Les sciences sociales solubles dans l’idéologie vs l’idéologie soluble dans les sciences sociales

Plus que jamais les sciences sociales voient leur crédibilité scientifique menacée par leurs égarements idéologiques. Ce n’est pas nouveau, leur histoire est aussi un long combat contre l’air du temps et, finalement, cette fragilité leur est peut-être consubstantielle.  Aussi, la « vigilance épistémologique » s’est-elle imposée comme un garde-fou indispensable, ce qui, dans le cours ordinaire des choses, est assuré par les bonnes pratiques méthodologiques et critiques. La réception d’une analyse de science sociale est donc à la fois le point d’aboutissement d’une démarche soumise au contrôle des pairs et le point de départ de controverses possibles entre les pairs. Accessoirement, elle obtiendra quelques commentaires dans l’espace public et médiatique, ce qui reste une utilité dérivée et non première.
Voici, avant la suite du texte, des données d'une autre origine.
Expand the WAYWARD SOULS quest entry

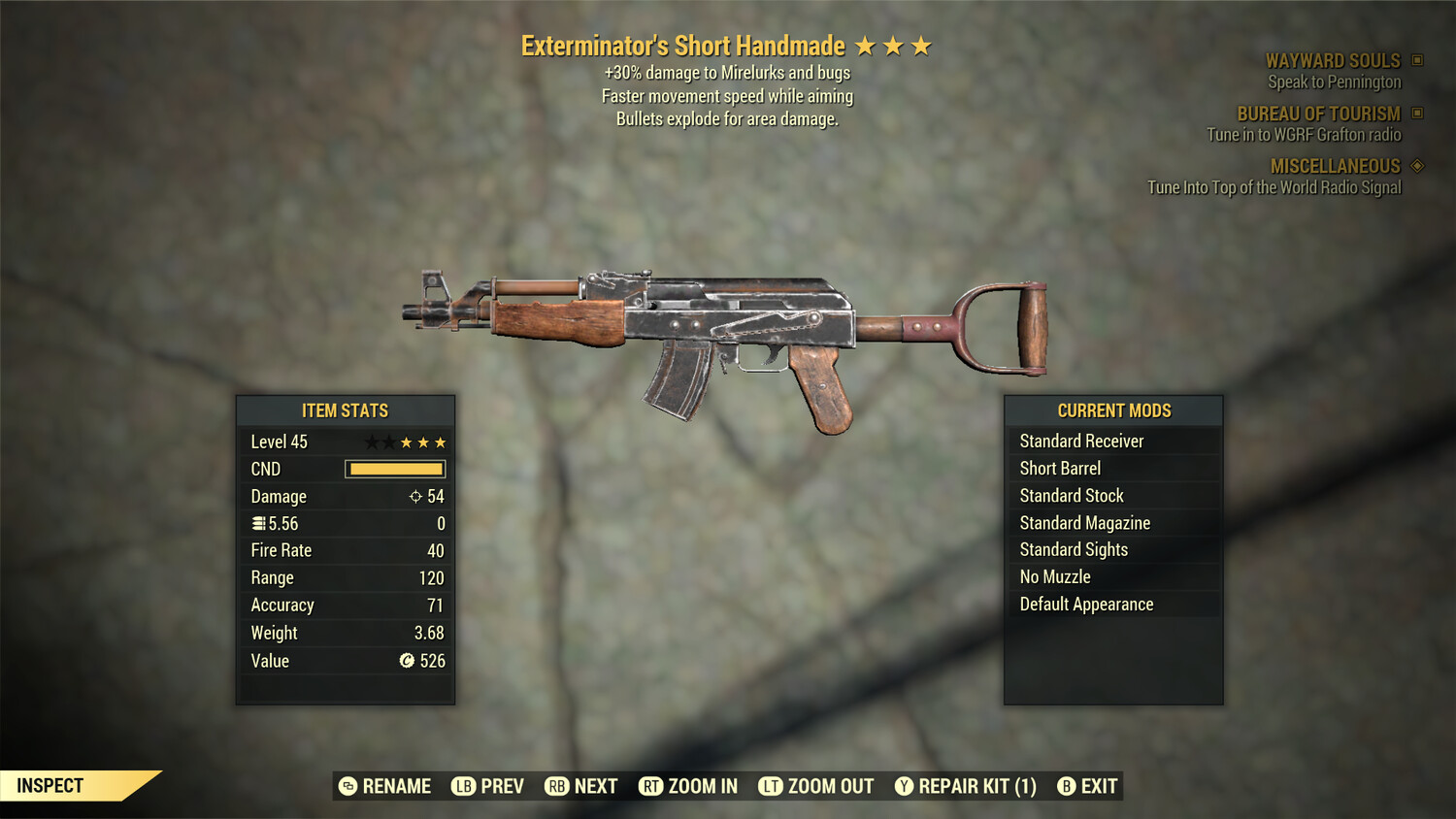click(x=1333, y=60)
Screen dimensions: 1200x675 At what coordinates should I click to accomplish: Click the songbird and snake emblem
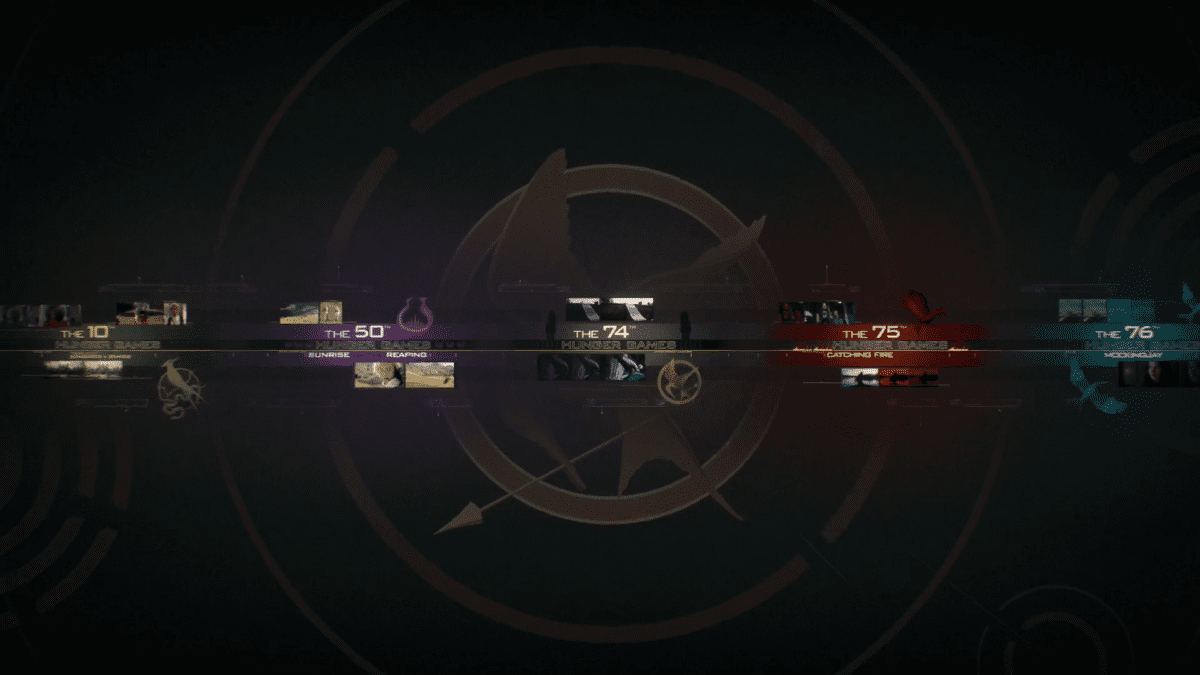182,388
Son utilité première relève du domaine de la connaissance.

La dérive primordiale, régulièrement constatée, est de confondre les deux ordres d’utilité, voire de subordonner la première au second car à terme cela revient à abandonner la quête de connaissance nouvelle au profit d’une instrumentation des sciences sociales en idéologies au service d’une cause portée par l’air du temps. C’est exactement ce que deviennent les sciences sociales qui adoptent le « point de vue » du décolonialisme, du genre et de leurs avatars intersectionnels. Elles mutent en idéologies d’un combat qui, comme il a été montré ailleurs, poursuit un but totalitaire en censurant toute autre forme de pensée au nom d’un « progressisme » imaginaire.

Mais ce qui semble plus inquiétant dans la situation actuelle est que les sciences sociales revendiquent massivement leur dévoiement idéologique, l’épistémologie du Sud et les Studies de tout acabit, le proclame haut et fort. Nombre d’enseignants-chercheurs y trouvent leur graal spirituel en même temps que leur kit théorique et, pour les plus pugnaces d’entre eux, le mobile de leurs actions d’intimidation à l’endroit de ceux qu’ils ont érigés en adversaires à terrasser. Ce qui transforme, à l’instar de certains campus nord-américains, l’université en arène où doit faire rage la chasse aux « anti-progressistes », désormais repérables à leur flagrante « blanchité ». Et, ce qui en d’autres temps aurait ému les autorités académiques, les amène aujourd’hui à redoubler de servilité en faveur des idéologues de la décolonisation de la pensée. On annule la conférence qui déplaît, on s’emploie à prévenir les micro-agressions dont se disent victimes certains, on satisfait à toutes les demandes d’introduire la propagande dans les programmes, au besoin on châtie l’enseignant-chercheur récalcitrant. L’université est donc devenue un des hauts-lieux du combat de ces « progressistes » d’un nouveau genre.

Quand la quête médiatique se retourne contre les sciences sociales

L’idéologie décolonialiste a gagné tellement de terrain du côté des sciences sociales que certains enseignants-chercheurs chantres, hier, des gender studies, des cultural studies, etc., se voient parfois incriminés d’illégitimité à poursuivre dans la voie intersectionnelle du fait de leur « blanchité » ou de leur position sociale dominante par les étudiants-mêmes qu’ils avaient formatés au décolonialisme. De quoi les chagriner probablement, mais surtout de mettre au jour la fragilité théorique de la posture. Tout déconstructionisme excessif est voué à être déconstruit, partant à voir son édifice théorique de départ réduit à devenir une rhétorique de sens commun, ce qui ne veut pas dire une rhétorique inoffensive.

La trivialité du propos des sciences sociales engagées dans le « décolonialisme » se mesure, entre autres, par leur audience médiatique. Sur ce plan, leur combat est déjà gagné, les médias nous inondent dudit propos, parfois tenu par des représentants de ces sciences sociales, généralement adoubés par les médias, d’autres fois, tenu ès qualités par des journalistes, des vedettes de la culture ou du show biz, des émanations de la société civile, bref, de quiconque se voit tendre un micro. Par contre, ce succès médiatique se retourne contre ceux qui avaient fait bon marché des exigences de la science, puisqu’ils se trouvent contraints de venir concurrencer et donc de s’aligner sur la pensée d’un footballeur, d’une chanteuse à la mode ou d’un comédien en mal de renommée. De ce point de vue, les maisons d’édition jouent un rôle particulièrement délétère quand, pour atteindre les succès de librairie d’ouvrages phares, elles contraignent à produire une pensée et une écriture « grand public », ce à quoi la pensée décolonialiste se prête à merveille. Ce faisant, la contribution à valeur scientifique des sciences sociales s’estompe encore plus.

Désormais, avec la diffusion tous azimuts de la pensée décolonialiste, les sciences sociales ne semblent participer qu’au bruit de fond dont elles ont composé la trame musicale mais qu’elles n’arrivent déjà plus à orchestrer. Une fois encore, les sciences sociales sont devant l’alternative du savant et du politique et ne trouveront de salut qu’en récusant le second. D’autant que dans sa forme contemporaine ce politique décolonialiste exhale tous les parfums du totalitarisme.